Piranesi
Susanna Clarke’s novel Piranesi (2020) is an award-winning fantasy novel, whose central theme is that a true understanding of Self can only be acquired once we remove ourselves from the artificial engagements of society and re-engage with the natural systems that define our world. In Clarke’s novel, the central character Piranesi –– by being completely isolated from society and the outside world –– has over time arrived at a serene and true understanding of Self.
He is imprisoned in a labyrinthian world, and to prevent himself from becoming lost (both physically and emotionally), he references and remembers the patterns of the environmental systems.
Clarke bases her fictional realm on the writings of selected philosophers and theorists, such as Rudolf Steiner and Colin Wilson, who share her views.
She openly informs the reader about these sources by listing them in the index of the main character’s journals (Clarke, 104).

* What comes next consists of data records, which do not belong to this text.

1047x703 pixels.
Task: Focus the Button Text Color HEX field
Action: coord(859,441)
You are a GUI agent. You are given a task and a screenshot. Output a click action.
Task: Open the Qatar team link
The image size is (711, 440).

The world Clarke describes is based on Rudolf Steiner’s early twentieth-century vision of anthroposophy, a spiritual realm that is nevertheless accessible to human experience, where truth can be discovered with the same degree of clarity as scientists who make discoveries in the physical world. The principal character, Piranesi, represents ‘The Outsider’ from literary theorist Colin Wilson’s 1956 book The Outsider, which proposes that greater insight into the Self can only be acquired when we dislocate ourselves from society.
The second principal character in Clarke’s novel, whom she refers to as ‘the Other’, resides within society in the outside world, entering the labyrinth only for brief and infrequent visits. The Other represents a corrupt view of the search for understanding of Self. He does not understand how to move through the labyrinth, and he believes that it contains a hidden treasure, a commodity to be exploited. The Other is portrayed as engaging in a hopeless quest, while Piranesi has succeeded in finding serenity within himself. In this way, Clarke places the two principal characters into a didactic and dialectic narrative about the search for Self.

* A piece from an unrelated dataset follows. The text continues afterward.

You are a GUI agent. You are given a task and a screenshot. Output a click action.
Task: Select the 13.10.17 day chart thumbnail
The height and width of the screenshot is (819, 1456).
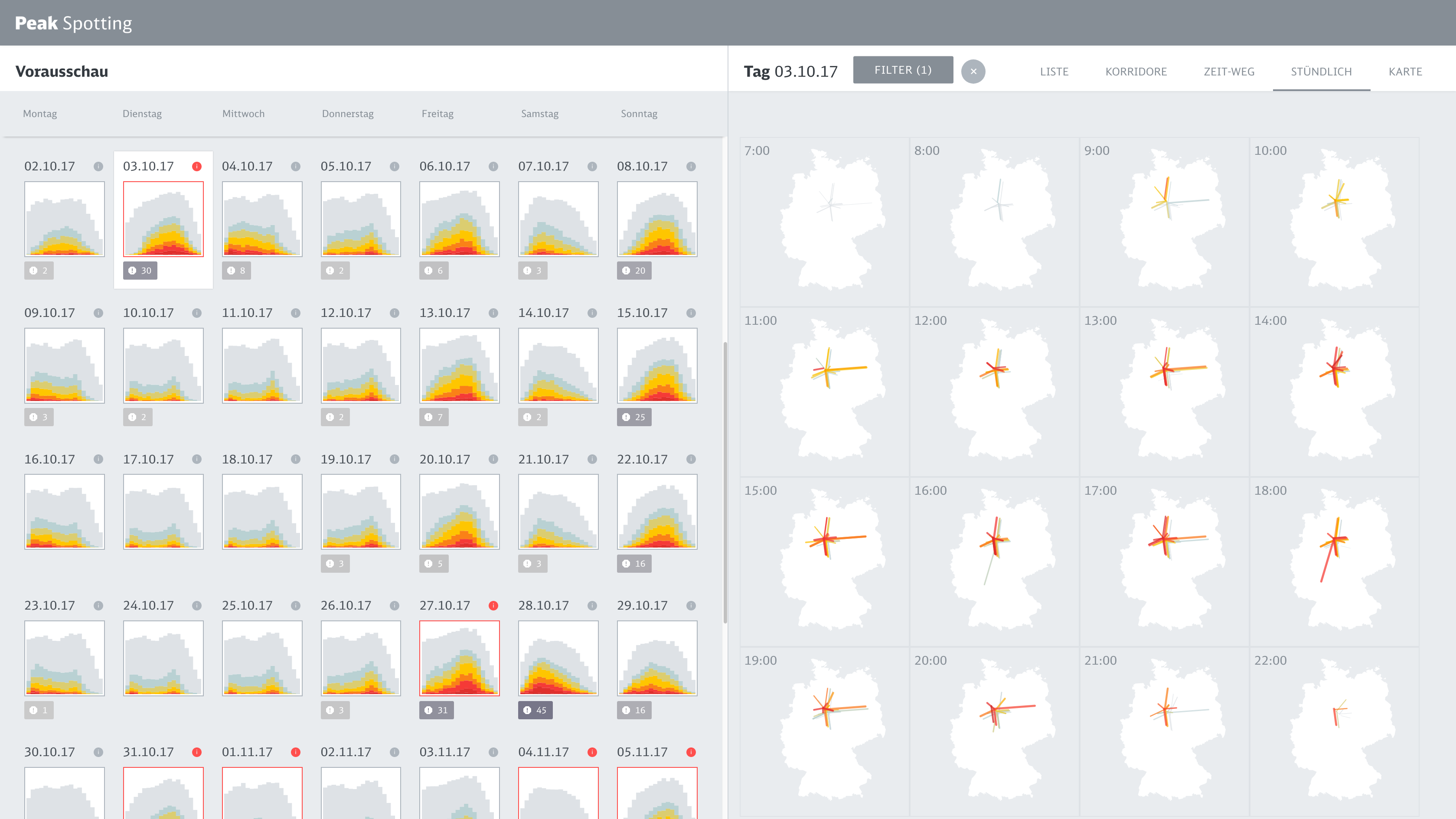(x=459, y=365)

Clarke’s allegorical novel’s architectural setting is represented as a labyrinth, referencing Italian architect Giovanni Battista Piranesi’s 1750 edition of Carceri d’Invenzione etching’s of prisons. The labyrinthine world consists of three domains sited above and below one another: the domain of the clouds (above), the domain of man and the birds, and the domain of the tides (below). Between and within these domains exist thresholds – liminal zones – spaces that are in a constant state of flux, belonging to neither one domain nor the other. Throughout the labyrinth are mnemonic devices, such as carved statues, nesting birds and architectural fragments, that Piranesi uses to remember his pathway through the labyrinth and back again. In this way, Clarke represents the ideal outcome of the search for Self as a reconnection with the natural systems, using the literary devices of allegory, the labyrinth, liminality, and mnemonics to convey her central theme.